A seriousness of purpose is one of the primary differences. There’s an intimacy and a solemnity both to the lyrics and the melodic tone of these songs that, while beautiful and at times even breezy, quietly insists upon its due consideration. Compared to Van Occupanther, part of the new album’s heaviness is obviously from the removal of the fictitious foil, as Van Occupanther somewhat obliquely told the tale of an explorer plodding outward through some historical wilderness (Western Expansion-era US maybe, or some far-flung British colonist perhaps; the ongoing narrative didn’t matter so much, as the songs stood so well independently). The Courage of Others comes through no such filter, and is about as straightforward as any complex set of uneasy emotions can be, arresting in the balance of their apparent honesty and of their discerning musical accompaniment. “I will never have the courage of others,” vocalist/songwriter Tim Smith sings in the title song. “I will not approach you at all / I was always taught to worry about things / All the many things you can’t control,” just before the calm, plaintive tones of a flute, the continuing, steady strums of guitars, and well-defined bass, all gaining melodic determination until soft, uncomplicated drums manifest confidently towards the end. Courageous, if only in its emotional honesty, it is also nothing if not controlled.
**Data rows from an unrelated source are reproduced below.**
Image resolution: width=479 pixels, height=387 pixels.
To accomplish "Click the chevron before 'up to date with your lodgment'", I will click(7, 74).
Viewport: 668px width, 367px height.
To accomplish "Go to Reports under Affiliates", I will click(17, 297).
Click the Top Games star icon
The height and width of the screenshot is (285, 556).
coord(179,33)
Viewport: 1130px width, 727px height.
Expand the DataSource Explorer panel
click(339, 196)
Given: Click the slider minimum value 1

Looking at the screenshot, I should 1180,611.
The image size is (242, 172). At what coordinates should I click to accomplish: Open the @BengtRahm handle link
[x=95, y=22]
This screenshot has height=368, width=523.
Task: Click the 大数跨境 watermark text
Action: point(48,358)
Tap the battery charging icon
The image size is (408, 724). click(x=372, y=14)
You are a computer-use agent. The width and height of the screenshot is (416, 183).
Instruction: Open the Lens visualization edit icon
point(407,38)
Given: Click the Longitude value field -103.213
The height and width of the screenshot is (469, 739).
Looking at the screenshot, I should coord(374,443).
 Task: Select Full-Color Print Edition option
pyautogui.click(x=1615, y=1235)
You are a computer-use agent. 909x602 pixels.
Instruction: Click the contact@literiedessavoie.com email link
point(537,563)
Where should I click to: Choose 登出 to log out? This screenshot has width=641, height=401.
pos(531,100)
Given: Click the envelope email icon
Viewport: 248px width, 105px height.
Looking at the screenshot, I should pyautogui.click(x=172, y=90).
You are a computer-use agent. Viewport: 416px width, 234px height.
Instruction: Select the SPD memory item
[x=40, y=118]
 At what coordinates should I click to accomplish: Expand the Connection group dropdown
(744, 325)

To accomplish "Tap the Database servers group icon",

While there’s distinctly a shared sensibility between today’s Midlake and the ’70s outfit Bread, thankfully Midlake—whether due solely to newer recording technology, or the more introspective gravitas of its inspiration and delivery—does not share what most listeners nowadays would dismiss as Bread’s water-thin “easy listening” grooves. They’re not quite as “muzak” as Bread, not as lighthearted or country-pop as America, and though part of Courage measures up to the calmer moments of CSN’s self-titled first album, it’s ultimately more trouble-minded than that as well. It’s overcast and uncertain, and therefore perhaps more in line with how we embrace our modern emotional realities. A song like “Fortune”, for example, is brief and euphonic; its acoustic leads are deft, the delicate, singular whine of analog organ eventually giving way to flute, all perfectly unimposing and judiciously arranged. There’s an archaic lyrical phrasing here and there, sure, including terms like “holiness” and “evil.” Yet it also remains frank enough to toe a line between allegory and confessional that makes for the best kind of poetry: Passionate but not naked, artificial but not unnatural. “While the rains would come / While the end was unknown / Nothing had proved too much / No path was solely my own,” Smith sings, in what could be taken as a gratifying and fleeting ode to the idea that uncertainty, while inescapable, loves company.

To their credit, Midlake also knows when to keep it short, fading songs out and otherwise wrapping them up before overstaying their welcome, which goes a long way in mitigating the ultimately somnambulant quality of Smith’s vocals and the overall texture of the music. It’s admittedly hard to stay focused for a thorough start-to-finish listen (and if Van Occupanther was any indication, Midlake certainly prizes “the album” as an important conceptual medium), but any effort to that end is rewarding no matter where you start or how far you get. Their influences may be on their sleeve, but that says nothing of quality, and if this record had come from some endless smoke-smothered sessions in LA’s Laurel Canyon scene 30 years ago, it’d be the worthy stuff of legend today.